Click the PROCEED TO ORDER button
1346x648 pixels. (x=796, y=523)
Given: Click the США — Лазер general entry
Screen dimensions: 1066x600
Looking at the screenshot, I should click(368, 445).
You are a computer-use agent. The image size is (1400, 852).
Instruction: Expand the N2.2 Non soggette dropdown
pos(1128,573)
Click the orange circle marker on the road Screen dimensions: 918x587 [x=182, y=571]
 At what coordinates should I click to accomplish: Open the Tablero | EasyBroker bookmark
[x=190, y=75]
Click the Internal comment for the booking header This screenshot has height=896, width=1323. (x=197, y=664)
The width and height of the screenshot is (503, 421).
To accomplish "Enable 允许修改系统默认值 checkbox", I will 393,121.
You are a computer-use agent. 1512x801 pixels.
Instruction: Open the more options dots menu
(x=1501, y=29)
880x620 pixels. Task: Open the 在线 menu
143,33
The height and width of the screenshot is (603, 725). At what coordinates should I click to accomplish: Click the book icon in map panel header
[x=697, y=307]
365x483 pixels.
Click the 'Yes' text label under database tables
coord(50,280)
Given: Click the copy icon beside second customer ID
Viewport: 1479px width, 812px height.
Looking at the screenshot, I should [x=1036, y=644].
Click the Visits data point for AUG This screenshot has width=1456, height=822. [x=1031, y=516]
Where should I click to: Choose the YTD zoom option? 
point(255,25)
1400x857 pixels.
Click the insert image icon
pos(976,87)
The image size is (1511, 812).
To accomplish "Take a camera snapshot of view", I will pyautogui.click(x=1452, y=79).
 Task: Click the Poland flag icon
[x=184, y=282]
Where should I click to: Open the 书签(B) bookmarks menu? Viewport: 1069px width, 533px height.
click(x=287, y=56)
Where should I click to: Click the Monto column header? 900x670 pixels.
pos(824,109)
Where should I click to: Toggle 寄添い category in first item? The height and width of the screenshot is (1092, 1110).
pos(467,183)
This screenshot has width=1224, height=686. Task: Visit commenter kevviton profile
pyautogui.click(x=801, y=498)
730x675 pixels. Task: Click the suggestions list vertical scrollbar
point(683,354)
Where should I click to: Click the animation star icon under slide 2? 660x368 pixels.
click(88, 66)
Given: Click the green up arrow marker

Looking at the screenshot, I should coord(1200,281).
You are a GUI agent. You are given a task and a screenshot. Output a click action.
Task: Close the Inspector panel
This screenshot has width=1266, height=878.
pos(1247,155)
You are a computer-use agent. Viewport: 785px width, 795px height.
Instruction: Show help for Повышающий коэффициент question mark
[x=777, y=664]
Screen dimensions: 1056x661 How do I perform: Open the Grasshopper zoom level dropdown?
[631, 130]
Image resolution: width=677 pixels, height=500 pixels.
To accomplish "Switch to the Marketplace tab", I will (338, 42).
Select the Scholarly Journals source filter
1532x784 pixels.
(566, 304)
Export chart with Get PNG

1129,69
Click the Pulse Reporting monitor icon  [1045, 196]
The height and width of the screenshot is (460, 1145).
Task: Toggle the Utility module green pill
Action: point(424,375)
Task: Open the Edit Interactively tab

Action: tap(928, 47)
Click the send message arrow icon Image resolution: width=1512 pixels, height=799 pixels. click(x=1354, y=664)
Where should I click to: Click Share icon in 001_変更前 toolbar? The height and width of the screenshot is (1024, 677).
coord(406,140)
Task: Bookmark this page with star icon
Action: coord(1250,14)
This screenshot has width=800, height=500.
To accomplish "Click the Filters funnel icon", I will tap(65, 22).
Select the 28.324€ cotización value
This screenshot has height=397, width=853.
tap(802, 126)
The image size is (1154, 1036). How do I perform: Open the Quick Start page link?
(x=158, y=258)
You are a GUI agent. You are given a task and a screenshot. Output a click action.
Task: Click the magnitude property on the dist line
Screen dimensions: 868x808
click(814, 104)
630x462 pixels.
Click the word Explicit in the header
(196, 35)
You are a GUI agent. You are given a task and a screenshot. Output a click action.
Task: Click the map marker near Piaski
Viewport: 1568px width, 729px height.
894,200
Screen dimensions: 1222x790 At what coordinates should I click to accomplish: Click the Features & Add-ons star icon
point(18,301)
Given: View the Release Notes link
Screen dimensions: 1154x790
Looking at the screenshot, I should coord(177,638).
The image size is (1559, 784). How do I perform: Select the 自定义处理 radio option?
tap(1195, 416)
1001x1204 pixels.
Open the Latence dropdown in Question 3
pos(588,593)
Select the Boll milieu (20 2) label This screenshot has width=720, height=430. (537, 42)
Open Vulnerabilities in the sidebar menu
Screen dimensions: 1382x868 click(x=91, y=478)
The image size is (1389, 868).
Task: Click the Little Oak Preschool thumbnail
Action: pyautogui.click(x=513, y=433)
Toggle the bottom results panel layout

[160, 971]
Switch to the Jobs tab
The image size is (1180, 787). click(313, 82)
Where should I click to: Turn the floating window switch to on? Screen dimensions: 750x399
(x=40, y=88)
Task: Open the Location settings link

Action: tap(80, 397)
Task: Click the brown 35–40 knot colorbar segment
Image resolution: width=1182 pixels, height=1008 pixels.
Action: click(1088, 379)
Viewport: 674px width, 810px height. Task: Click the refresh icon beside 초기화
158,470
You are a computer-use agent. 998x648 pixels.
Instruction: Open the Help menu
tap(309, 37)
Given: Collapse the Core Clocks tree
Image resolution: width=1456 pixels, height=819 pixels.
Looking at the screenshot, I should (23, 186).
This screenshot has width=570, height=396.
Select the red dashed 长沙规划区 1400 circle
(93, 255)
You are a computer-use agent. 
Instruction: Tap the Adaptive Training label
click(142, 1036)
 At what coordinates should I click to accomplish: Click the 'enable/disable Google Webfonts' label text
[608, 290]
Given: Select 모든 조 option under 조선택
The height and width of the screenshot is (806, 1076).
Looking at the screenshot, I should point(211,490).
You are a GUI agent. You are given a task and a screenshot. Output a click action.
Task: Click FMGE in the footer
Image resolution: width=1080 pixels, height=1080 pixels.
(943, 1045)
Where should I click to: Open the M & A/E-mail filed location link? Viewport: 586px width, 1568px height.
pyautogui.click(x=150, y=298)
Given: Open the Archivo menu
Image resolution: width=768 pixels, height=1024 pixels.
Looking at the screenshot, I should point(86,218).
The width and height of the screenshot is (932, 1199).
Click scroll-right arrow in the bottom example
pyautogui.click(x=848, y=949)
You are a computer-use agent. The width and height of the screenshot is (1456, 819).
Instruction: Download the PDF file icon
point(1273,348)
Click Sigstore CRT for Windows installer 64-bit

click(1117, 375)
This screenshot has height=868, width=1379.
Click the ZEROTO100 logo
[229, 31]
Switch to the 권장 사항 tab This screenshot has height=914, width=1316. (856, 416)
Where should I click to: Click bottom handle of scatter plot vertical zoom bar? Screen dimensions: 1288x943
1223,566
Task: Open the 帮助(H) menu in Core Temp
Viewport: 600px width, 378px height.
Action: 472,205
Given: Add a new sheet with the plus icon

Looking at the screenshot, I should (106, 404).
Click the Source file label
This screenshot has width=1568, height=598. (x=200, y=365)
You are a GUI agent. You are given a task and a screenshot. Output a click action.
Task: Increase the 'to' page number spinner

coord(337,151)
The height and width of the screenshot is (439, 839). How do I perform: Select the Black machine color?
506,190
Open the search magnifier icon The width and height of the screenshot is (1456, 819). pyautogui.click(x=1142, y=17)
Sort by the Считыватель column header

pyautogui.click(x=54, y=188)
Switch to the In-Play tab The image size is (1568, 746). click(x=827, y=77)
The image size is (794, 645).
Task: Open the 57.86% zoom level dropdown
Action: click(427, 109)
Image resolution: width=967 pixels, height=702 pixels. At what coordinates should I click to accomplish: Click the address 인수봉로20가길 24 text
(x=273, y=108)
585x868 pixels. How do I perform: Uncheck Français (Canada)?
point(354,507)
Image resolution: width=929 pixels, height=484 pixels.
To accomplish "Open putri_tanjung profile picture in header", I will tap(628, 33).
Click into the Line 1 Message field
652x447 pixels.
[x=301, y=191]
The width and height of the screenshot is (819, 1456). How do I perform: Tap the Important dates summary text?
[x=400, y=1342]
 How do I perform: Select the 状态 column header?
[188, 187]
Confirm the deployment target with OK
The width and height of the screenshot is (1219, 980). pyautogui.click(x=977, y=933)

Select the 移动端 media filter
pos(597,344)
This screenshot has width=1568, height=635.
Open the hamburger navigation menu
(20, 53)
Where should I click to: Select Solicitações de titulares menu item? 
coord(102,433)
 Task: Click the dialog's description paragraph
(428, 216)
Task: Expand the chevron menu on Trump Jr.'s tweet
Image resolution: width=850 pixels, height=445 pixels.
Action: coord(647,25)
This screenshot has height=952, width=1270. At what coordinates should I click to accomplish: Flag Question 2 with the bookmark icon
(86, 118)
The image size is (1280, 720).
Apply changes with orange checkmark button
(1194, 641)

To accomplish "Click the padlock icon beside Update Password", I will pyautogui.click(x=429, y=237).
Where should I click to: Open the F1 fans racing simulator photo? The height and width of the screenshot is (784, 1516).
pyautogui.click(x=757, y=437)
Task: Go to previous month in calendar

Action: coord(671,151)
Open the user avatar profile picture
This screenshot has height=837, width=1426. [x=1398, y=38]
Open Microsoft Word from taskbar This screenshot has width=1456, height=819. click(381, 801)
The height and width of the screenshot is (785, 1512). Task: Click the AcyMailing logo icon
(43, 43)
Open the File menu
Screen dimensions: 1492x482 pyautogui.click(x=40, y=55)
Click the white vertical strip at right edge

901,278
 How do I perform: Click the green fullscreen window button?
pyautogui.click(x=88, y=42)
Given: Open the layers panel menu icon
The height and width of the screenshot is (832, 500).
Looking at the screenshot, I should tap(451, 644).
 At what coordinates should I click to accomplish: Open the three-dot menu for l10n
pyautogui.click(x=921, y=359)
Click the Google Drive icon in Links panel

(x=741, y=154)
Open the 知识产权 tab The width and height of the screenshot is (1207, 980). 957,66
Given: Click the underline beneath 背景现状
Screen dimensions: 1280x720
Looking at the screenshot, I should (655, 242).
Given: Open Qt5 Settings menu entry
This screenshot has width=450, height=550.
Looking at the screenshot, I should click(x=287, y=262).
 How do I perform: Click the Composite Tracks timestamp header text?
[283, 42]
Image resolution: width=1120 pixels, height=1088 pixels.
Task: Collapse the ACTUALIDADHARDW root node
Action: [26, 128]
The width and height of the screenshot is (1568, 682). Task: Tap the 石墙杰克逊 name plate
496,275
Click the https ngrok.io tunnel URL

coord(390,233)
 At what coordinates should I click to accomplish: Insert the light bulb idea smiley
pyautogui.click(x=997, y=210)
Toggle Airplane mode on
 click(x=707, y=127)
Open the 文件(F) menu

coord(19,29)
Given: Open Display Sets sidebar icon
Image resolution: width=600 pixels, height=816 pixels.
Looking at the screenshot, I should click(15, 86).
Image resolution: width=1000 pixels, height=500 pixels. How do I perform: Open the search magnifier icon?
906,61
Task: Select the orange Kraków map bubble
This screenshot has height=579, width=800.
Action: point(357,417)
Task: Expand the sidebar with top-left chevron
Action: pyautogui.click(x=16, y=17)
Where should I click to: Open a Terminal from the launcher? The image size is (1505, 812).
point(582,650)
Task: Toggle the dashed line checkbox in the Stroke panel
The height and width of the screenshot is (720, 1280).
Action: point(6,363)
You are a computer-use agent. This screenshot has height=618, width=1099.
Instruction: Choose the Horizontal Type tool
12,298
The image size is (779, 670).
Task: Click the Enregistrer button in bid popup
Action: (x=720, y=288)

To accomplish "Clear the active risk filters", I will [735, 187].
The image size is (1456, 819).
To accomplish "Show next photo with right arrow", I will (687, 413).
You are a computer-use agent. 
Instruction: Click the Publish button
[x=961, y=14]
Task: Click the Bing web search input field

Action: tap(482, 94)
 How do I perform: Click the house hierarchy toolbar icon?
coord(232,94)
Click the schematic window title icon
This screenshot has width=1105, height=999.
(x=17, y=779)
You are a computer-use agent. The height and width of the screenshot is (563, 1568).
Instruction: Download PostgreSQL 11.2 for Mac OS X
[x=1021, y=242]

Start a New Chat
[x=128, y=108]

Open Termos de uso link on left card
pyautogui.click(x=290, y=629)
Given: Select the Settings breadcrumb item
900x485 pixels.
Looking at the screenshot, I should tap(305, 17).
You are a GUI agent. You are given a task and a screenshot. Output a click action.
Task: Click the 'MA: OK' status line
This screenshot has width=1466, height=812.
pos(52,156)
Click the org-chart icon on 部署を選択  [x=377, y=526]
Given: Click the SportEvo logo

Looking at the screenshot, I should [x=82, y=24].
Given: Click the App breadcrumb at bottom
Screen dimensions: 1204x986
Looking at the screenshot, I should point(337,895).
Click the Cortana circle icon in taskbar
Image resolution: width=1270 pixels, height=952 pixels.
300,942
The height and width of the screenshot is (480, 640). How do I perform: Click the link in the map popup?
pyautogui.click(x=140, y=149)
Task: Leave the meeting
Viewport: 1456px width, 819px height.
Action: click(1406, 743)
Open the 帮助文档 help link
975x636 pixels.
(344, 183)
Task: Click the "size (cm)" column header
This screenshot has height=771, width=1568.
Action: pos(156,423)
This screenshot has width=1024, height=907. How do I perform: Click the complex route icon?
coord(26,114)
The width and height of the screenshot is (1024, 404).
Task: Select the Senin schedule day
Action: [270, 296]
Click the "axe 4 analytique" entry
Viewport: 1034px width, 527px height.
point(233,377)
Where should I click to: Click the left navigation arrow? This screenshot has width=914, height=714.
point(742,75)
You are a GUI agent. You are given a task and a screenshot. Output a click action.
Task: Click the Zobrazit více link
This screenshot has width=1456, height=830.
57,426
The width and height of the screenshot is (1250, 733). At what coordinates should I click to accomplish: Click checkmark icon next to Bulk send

SHORT PROBLEM
Copy the records above word for word, starting at the line that contains "Given: View the Release Notes link" and ending at the line that contains "Select the Boll".

EXPECTED ANSWER
Given: View the Release Notes link
Screen dimensions: 1154x790
Looking at the screenshot, I should coord(177,638).
The image size is (1559, 784). How do I perform: Select the 自定义处理 radio option?
tap(1195, 416)
1001x1204 pixels.
Open the Latence dropdown in Question 3
pos(588,593)
Select the Boll milieu (20 2) label This screenshot has width=720, height=430. (537, 42)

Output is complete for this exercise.